-15-

41 4 4
                                    

- Fedillo -

Kesekian kali nya gue hanya diam menatap langit malam tanpa suara, tanpa siapapun di samping gue. Balkon kamar selalu menjadi tempat untuk gue menatap bintang di malam hari.

Cuma ada gue, pikiran gue dan suara hati gue. Mereka berteriak seolah meminta mendapat posisi pertama untuk didengar.

Jangan jatuh.

Jangan diam.

Masa SMP gue adalah masa di mana gak akan pernah gue lupa.

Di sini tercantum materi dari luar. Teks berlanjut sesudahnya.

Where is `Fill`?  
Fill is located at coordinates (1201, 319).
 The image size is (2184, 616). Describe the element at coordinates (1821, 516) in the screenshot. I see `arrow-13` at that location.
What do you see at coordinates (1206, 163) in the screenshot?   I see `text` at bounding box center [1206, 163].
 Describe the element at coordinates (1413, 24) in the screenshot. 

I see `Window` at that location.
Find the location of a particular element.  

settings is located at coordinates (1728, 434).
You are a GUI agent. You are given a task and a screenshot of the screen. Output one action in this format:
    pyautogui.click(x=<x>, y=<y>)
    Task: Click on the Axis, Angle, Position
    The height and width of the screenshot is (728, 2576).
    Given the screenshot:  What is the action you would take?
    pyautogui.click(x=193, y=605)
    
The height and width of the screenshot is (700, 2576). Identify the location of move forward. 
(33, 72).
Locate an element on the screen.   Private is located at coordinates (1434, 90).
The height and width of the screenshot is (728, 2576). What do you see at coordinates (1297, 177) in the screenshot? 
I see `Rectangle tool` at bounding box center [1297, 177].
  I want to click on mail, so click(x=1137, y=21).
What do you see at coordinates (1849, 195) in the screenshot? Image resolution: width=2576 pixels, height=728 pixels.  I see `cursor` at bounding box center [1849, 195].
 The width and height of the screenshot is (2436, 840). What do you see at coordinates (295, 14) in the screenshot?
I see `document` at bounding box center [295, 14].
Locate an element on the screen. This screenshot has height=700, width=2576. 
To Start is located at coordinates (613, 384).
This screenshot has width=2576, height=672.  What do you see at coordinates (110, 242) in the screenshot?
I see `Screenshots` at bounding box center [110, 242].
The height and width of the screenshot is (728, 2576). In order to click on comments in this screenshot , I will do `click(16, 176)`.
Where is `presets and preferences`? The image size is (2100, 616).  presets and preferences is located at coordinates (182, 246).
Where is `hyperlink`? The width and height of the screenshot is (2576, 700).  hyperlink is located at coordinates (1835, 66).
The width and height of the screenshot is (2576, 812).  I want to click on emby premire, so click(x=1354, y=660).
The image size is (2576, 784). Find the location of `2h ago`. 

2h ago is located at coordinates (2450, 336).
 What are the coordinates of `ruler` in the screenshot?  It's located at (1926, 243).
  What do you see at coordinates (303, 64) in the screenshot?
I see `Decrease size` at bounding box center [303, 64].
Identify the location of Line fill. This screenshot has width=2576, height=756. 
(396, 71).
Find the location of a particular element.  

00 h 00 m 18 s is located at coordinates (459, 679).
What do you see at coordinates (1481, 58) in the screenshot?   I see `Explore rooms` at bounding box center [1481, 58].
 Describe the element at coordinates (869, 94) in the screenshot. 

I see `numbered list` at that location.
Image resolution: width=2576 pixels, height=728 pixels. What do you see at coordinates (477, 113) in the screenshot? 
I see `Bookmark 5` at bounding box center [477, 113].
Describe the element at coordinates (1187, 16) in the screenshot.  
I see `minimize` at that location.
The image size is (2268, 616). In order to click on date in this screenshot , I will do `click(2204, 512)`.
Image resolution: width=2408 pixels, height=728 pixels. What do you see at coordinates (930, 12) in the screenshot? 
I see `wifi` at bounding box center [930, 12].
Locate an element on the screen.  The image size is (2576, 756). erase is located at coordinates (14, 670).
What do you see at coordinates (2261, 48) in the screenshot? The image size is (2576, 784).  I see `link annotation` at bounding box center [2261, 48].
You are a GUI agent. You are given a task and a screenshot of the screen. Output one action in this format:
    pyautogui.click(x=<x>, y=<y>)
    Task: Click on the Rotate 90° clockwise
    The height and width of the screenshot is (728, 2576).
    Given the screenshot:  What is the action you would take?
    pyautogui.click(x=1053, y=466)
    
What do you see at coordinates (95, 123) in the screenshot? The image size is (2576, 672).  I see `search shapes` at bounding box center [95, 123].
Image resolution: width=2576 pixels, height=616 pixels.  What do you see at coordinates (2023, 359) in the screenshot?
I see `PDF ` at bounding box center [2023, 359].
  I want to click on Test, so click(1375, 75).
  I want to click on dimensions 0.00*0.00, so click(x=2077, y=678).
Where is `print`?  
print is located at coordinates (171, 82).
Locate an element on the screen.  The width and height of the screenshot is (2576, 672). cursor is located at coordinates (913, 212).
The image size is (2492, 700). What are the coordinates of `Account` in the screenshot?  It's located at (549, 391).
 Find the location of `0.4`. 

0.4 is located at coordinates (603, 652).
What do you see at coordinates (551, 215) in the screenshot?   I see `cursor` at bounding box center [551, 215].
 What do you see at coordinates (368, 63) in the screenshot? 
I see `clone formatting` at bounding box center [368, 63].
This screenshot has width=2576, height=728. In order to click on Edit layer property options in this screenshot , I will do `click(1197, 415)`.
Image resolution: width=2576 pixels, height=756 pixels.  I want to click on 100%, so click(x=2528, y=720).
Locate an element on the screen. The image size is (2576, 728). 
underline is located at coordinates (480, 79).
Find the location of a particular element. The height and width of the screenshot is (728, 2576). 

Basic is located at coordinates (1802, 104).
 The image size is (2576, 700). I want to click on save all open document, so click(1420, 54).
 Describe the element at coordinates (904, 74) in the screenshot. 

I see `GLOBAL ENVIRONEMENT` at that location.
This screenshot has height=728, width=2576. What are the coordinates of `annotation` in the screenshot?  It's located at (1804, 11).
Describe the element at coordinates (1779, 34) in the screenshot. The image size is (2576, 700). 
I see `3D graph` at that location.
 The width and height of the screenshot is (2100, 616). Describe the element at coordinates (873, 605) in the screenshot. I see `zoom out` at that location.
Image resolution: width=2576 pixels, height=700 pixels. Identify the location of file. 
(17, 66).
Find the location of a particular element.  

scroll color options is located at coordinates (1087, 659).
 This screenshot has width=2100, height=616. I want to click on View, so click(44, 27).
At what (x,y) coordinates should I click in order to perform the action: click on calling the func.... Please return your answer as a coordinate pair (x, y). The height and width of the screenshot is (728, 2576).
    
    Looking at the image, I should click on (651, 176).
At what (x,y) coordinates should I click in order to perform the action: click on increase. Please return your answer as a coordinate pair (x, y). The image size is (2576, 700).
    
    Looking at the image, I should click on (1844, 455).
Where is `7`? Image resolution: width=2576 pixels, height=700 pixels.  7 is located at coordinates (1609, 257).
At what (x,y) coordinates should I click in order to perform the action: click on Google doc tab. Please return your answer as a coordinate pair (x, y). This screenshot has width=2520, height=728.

Bahkan, nantinya akan gue ceritakan pada anak-anak gue kelak.

Kalau dulu, ayahnya pernah keras dalam menjalani hidup sekalipun gak banyak yang tahu.

Bukan soal gagal, bahkan gue selalu berhasil mendapat apa yang gue mau saat gue duduk di kelas tujuh sampai sembilan SMP.

Gue selalu mendapat nilai matematika tertinggi dikelas, dan ya, gue bangga atas pencapaian gue.

Sayangnya saat itu, gue tetap merasa kosong.

Karena sekalipun gue mendapat nilai tertinggi satu sekolah, gue akan tetap gak tau bagaimana cara merayakannya. Bagaimana dan dengan siapa gue akan merayakannya.

Saat pulang sekolah dulu, rumah selalu kosong.

Cuma karena gue mendapati rumah selalu kosong saat gue selesai ujian dan mendapat hasil terbaik, gue akan berakhir merasa kalau gak ada yang harus dirayakan.

Bokap dan nyokap pulang setelah gue. Dan ya, setelah itu gue akan berakhir diam karena rasanya gue bisa untuk gak membaginya. Entah itu hal senang atau bahkan menyedihkan.

"Dillo.. kamu gak ada yang mau di ceritain sama Mama dan Papa?"

Saat Mama dan Papa kala itu hanya menatap gue untuk menunggu jawaban. Gue tau apa yang sebenarnya gue mau.

"Bisa gak Mama satu minggu gak ngantor buat temenin Dillo?"

Iya, kesepian.

Gue yang ternyata sedari dulu hanya merasa kesepian.

Gue gak butuh nilai besar di setiap ulangan, gue gak butuh mendapatkan juara satu di kelas, kalau yang ternyata gue butuhkan adalah hanya rumah yang ramai.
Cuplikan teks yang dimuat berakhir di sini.